Cuando empezamos un proyecto es muy fácil llenar la lista de cosas por hacer.
Crear la web. Abrir Instagram. Publicar. Hacer una newsletter. Pensar un producto. Mejorar el SEO.
Y de repente estamos haciendo muchísimo… sin saber muy bien hacia dónde vamos.
Para mí, tener una estrategia es algo bastante más sencillo: saber qué queremos conseguir y decidir qué merece la pena hacer para llegar hasta allí.
Antes de pensar en canales o herramientas, intentaría responder cuatro cosas.
Preguntas clave antes de construir:
- ¿Qué quiero conseguir? (No es lo mismo querer conseguir clientes que crear una comunidad, vender un producto o simplemente comprobar si una idea interesa).
- ¿A quién quiero llegar? (Cuanto mejor entiendas a esa persona, más fácil será decidir qué ofrecerle y dónde encontrarla).
- ¿Qué puedo ofrecerle que realmente le sirva? (Aquí aparece el producto, el servicio, el contenido o la experiencia que estás creando).
- ¿Qué necesito hacer ahora y qué puede esperar? (Esta es probablemente la parte más importante: decidir qué cosas todavía no toca hacerlas).
Foco antes que cantidad:
No necesitas estar en todas las redes.
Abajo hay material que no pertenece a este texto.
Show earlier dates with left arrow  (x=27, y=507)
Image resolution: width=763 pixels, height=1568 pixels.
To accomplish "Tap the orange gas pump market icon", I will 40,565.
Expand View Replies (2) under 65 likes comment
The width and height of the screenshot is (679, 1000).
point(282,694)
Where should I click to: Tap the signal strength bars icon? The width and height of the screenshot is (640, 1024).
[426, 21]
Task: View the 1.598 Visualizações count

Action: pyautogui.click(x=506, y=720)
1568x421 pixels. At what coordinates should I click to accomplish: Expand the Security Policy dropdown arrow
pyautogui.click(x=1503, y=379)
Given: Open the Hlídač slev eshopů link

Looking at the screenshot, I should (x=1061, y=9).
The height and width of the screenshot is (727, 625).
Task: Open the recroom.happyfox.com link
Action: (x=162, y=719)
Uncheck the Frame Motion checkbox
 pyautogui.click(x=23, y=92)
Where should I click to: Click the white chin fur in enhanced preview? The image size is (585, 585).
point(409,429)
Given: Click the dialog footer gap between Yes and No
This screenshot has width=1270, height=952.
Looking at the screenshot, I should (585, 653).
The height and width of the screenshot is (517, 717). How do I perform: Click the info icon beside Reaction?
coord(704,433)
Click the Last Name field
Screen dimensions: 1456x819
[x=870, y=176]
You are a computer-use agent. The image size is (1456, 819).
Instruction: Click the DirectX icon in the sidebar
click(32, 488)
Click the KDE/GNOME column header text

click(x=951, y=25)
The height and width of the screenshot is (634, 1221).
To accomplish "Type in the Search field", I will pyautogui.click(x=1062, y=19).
Ni tener diez productos. Ni hacer todo desde el primer día.
Necesitas saber cuál es el siguiente paso que más puede ayudarte a avanzar.
Para mí, una buena estrategia debería poder explicarse sin sacar un documento de cincuenta páginas. Algo tan sencillo como: «Quiero conseguir esto, para estas personas, ofreciéndoles esto y voy a empezar haciendo esto.»
Si no puedes explicarlo así, quizá todavía no necesitas hacer más. Necesitas ordenar un poco mejor la idea.